How does Stripe work? When a GP clicks register, we call this route, which will create a Stripe Checkout Session. The ID is returned to the frontend by this API. The ID is used to redirect the user to a page in Stripe's application, where they can pay. Upon a valid payment completion, Stripe triggers our webhook, and when it receives a 200 code Stripe will redirect to the success URL.

Request Body

{
    "lineItems": [
        {
            "eventId": INT,
            "quantity": INT
        },
        ...
    ]
}

Responses

200 OK

The purchase was successful.

202 ACCEPTED

Checkout session created, response contains the ID.

400 BAD REQUEST

The request syntax is malformed, e.g. the given list of events is empty.

401 UNAUTHORIZED

The user is not eligible to sign up for one or more of the requested events.

404 NOT FOUND

One or more of the event IDs is invalid.

409 CONFLICT

The user has requested a number of tickets that exceeds the capacity for one or more of the requested events.

PUT api/v1/protected/checkout/register/:event_id

Changes the number of tickets a user has for the specified event.

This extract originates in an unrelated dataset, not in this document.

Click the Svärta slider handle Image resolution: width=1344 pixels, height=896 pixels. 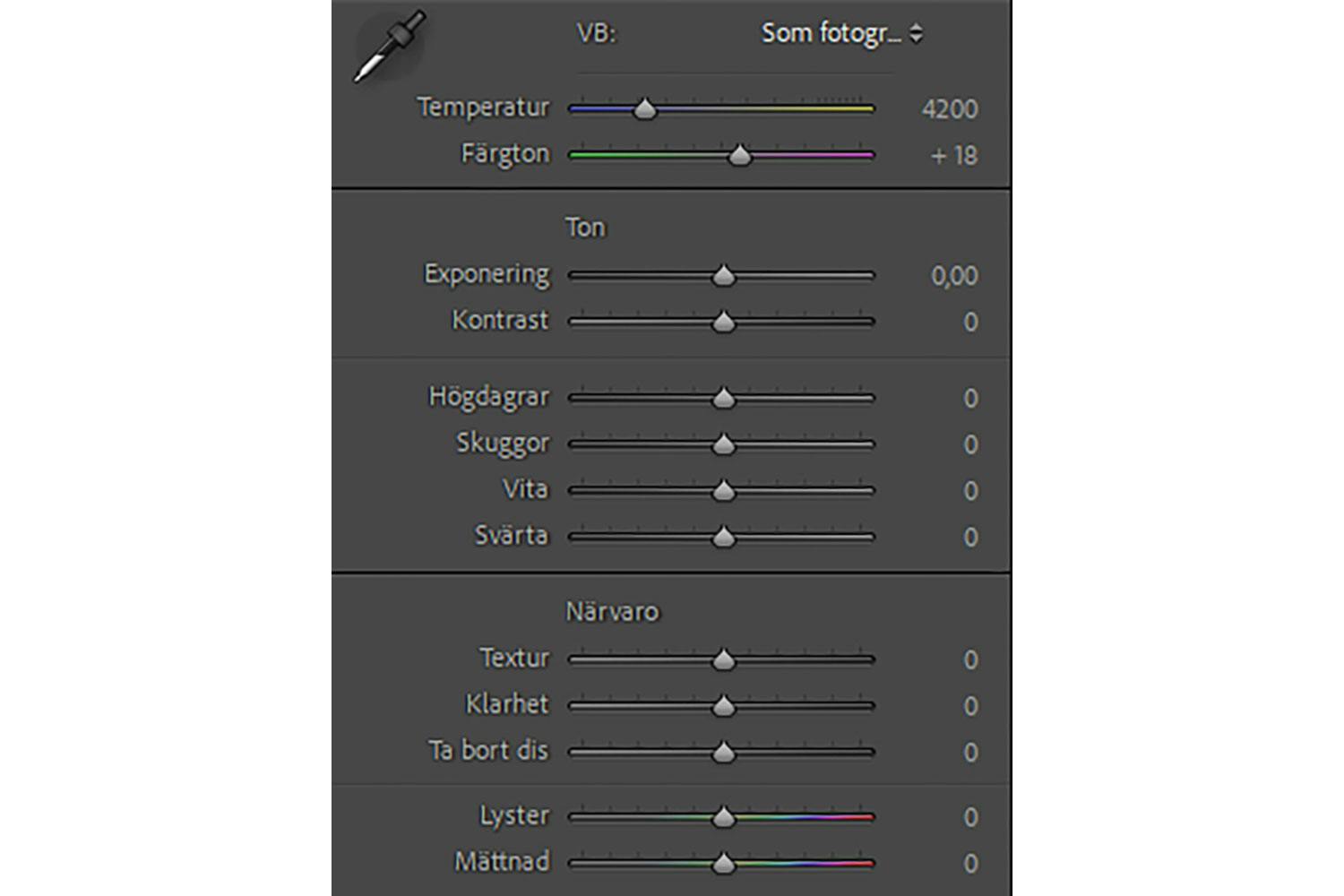(x=723, y=538)
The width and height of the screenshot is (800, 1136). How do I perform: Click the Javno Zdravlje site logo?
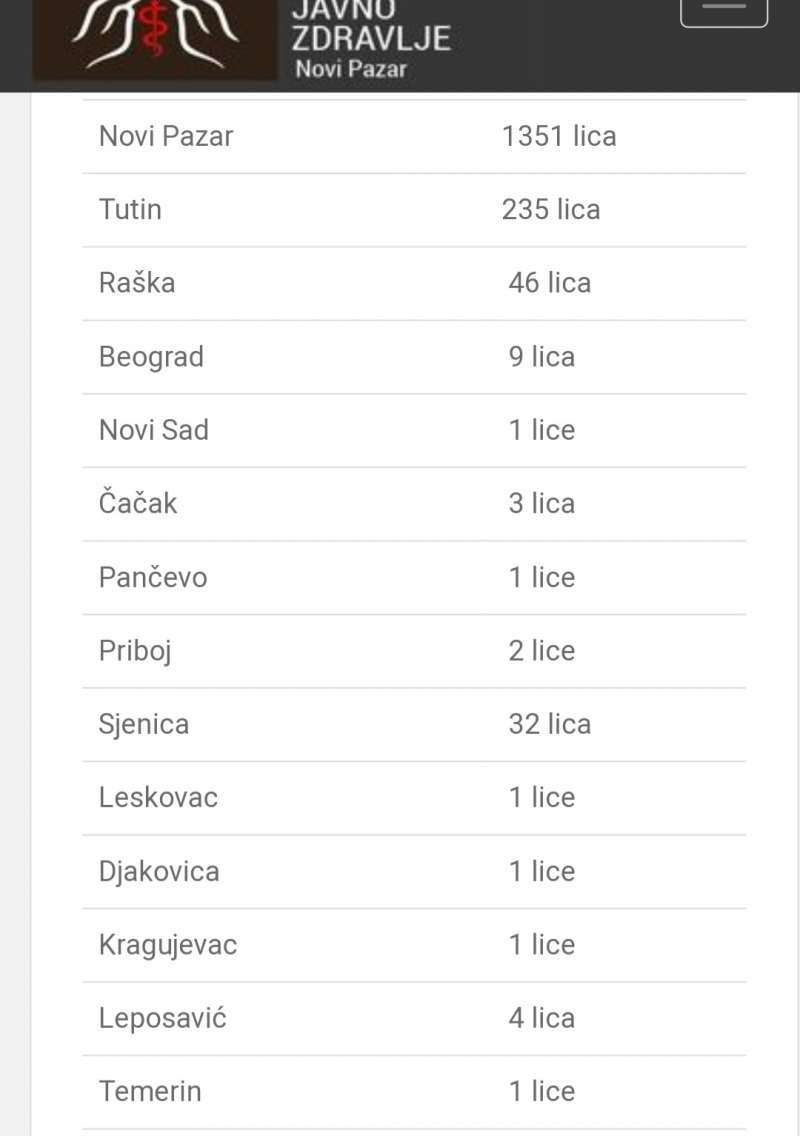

If the user is a GP and the new number of tickets is greater than the number of tickets the user previously had, a Stripe checkout session will be created. The new number of tickets must be within the event's capacity and must be greater than or equal to 0. If a GP user decreases the number of tickets, the price of the removed tickets will be added to their account balance.

Request Body

{
    "quantity": INT
}

Responses

200 OK

The change in tickets was successful.

202 ACCEPTED

Checkout session created, response contains the ID.

401 UNAUTHORIZED

The user is not eligible to sign up for the event.

404 NOT FOUND

The event ID is invalid.

409 CONFLICT

The user has requested a number of tickets that exceeds the capacity for the event.

POST api/v1/webhooks/stripe

A webhook for Stripe to send events to.

See Step 4 of these docs: https://stripe.com/docs/payments/checkout/one-time

Stripe Webhook Documentation: https://stripe.com/docs/webhooks

Request Body

The body we care about is a Session object as defined by the Stripe Java library. We use only the Checkout Session ID, marking USER_EVENTS records that are invalid with the same Checkout Session ID as valid.

Responses

200 OK

Generally, a lot of problems are caused when we don't return a 200 code. It's the equivalent of Stripe saying "OK, we authorized this payment!" and us saying "Wait, something's wrong, don't charge them". Idk what the actual implementation details are, but generally, Stripe will send more types of events to our hook than just the checkout.session.completed event that we care about. For other events, we just return 200.

400 BAD REQUEST

This shouldn't happen...

401 UNAUTHORIZED

We're using webhook signatures to authorize this endpoint.